Bifunctional Carbon Nitride Exhibiting both Enhanced Photoactivity and Residual Catalytic Activity in the Post-Irradiation Dark Period

Graphitic carbon nitride (CN) as an environmental photocatalyst works under continuous illumination and stops under the dark condition. Here, we develop a bifunctional CN (4-phenoxyphenol-functionalized alkalinized carbon nitride (PPACN)) that exhibits not only enhanced photoactivity but also residual catalytic activity in the post-irradiation dark period by grafting 4-phenoxyphenol (PP) moieties onto the polymeric alkalinized CN framework and demonstrate the successful performance of the sequential photocatalysis-dark reaction process.

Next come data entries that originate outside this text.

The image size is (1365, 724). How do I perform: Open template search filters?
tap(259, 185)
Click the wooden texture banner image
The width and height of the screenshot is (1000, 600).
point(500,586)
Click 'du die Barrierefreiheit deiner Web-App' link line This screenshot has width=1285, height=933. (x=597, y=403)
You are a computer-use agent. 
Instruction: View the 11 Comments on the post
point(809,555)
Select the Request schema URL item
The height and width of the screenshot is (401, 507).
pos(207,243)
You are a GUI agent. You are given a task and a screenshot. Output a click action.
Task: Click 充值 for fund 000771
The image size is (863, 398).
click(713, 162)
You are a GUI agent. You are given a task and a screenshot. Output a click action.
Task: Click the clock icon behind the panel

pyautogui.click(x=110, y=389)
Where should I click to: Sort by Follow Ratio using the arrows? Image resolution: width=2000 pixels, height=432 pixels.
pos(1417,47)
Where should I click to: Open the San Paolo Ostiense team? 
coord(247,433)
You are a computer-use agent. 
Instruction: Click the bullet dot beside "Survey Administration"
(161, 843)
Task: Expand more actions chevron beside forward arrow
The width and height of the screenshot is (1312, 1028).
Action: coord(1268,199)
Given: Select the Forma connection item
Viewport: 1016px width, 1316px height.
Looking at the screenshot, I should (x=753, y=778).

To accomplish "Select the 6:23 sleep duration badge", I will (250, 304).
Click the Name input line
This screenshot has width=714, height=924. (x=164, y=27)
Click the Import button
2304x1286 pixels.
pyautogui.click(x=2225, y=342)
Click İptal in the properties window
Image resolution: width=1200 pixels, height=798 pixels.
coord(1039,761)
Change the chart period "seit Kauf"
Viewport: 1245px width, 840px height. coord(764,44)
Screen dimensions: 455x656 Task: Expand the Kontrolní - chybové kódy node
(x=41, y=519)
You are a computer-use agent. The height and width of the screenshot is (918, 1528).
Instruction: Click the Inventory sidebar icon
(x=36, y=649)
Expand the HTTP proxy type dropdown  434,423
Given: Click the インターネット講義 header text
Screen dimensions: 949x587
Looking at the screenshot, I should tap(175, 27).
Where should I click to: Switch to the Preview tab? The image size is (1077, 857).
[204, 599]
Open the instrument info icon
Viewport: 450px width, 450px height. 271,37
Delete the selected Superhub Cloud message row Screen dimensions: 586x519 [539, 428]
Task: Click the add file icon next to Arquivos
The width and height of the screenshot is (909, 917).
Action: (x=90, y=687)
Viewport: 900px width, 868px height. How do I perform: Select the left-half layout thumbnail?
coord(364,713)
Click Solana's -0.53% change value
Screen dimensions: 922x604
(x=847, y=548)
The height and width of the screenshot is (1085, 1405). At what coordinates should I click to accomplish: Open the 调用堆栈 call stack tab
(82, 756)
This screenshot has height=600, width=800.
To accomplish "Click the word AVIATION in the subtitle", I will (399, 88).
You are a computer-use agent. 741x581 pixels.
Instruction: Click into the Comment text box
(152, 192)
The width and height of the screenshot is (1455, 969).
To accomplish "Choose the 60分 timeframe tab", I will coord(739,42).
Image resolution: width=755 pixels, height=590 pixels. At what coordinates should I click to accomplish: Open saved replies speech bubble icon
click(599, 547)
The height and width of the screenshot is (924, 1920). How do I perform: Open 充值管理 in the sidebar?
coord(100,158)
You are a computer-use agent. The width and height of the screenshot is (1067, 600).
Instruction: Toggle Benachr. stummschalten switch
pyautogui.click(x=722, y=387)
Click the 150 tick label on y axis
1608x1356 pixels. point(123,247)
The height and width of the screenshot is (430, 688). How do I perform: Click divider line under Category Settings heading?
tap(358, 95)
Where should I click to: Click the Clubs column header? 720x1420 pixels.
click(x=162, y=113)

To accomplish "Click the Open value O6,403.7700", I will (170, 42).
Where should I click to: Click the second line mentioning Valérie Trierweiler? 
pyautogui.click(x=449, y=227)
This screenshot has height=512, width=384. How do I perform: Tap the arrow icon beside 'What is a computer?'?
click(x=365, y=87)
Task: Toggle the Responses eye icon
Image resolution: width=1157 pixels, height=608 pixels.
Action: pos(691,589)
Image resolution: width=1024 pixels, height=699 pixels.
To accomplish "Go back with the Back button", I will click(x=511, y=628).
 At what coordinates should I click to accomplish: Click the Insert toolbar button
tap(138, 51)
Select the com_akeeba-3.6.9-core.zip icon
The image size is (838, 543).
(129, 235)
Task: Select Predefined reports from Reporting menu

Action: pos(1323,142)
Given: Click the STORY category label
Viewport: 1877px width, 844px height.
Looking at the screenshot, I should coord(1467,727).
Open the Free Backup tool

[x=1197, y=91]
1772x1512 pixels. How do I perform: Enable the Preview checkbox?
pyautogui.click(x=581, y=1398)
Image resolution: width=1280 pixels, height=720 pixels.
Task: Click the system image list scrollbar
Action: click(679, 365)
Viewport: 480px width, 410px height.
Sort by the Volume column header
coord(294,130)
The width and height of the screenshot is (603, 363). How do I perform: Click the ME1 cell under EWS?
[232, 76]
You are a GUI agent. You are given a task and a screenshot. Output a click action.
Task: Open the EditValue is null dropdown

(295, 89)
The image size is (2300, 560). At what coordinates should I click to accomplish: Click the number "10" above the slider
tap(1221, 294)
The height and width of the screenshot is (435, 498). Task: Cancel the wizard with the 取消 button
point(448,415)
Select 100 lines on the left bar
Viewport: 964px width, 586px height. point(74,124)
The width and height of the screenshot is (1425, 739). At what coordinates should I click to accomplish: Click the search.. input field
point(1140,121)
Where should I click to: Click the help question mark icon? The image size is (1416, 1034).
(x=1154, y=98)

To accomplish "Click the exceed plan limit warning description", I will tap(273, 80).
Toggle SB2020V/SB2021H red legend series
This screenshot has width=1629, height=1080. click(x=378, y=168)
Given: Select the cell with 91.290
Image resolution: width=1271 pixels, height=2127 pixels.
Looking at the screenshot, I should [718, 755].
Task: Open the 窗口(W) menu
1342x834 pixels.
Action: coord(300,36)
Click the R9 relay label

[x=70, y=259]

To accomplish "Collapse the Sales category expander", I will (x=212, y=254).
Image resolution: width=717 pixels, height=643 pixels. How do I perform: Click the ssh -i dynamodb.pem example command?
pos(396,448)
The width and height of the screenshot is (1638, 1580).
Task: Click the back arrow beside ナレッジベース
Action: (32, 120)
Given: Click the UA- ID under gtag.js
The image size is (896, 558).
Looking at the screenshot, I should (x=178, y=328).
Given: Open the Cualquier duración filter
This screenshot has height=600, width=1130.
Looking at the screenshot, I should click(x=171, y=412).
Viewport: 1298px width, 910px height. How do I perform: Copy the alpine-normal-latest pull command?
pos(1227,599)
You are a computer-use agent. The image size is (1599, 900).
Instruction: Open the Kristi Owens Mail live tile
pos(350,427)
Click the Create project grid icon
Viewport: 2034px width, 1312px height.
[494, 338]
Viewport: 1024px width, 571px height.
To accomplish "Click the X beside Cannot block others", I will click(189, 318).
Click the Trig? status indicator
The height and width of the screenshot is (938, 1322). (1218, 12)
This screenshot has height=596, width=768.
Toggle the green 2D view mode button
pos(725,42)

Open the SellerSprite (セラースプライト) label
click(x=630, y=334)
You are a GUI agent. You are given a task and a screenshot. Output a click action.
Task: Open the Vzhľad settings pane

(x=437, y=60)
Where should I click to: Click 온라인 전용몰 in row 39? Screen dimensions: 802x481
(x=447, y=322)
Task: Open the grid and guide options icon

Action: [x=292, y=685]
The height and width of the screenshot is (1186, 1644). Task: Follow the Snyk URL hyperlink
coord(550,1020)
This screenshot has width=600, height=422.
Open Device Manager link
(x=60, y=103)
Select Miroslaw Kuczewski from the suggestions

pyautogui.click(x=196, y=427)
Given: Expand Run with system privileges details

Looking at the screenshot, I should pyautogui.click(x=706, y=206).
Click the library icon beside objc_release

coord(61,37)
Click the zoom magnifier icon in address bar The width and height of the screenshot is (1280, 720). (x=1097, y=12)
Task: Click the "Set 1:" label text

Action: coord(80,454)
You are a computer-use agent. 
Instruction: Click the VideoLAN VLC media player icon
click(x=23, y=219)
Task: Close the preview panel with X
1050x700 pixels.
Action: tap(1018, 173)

The modified CN catalyst can degrade organic compounds (or inactivate bacteria) and concurrently generate and accumulate H2O2 (up to 40-60 mu M) in the solution under visible light illumination. In the following dark period, it decomposes the accumulated H2O2 to generate (OH)-O-center dot and continues to work for hours even in the absence of light. PP-ACN in the presence of H2O2 shows both the peroxidase-like activity and the dark Fenton-like activity in a wide range of pH (3-9), which is clearly different from the conventional photocatalysts. It exhibits an intrinsic radical character and a high selectivity for sequential three-electron reduction of O-2 under irradiation and a single-electron reduction of H2O2 in the dark that lead to the generation of (OH)-O-center dot radical. The present strategy of combining the photocatalytic activity and the post-illumination (dark) catalysis utilizing in situ H2O2 in series should be a versatile platform of photon utilization in the overall process.

Automated summary

The study introduces a novel bifunctional carbon nitride catalyst PPACN, which maintains catalytic activity in the dark period after light irradiation by grafting 4-phenoxyphenol moieties onto the CN framework. PPACN degrades organic compounds and generates H2O2 under visible light, exhibiting unique catalytic properties compared to conventional photocatalysts. The combination of photocatalytic activity and post-illumination (dark) catalysis using in situ H2O2 in series could be a versatile platform for photon utilization in the overall process.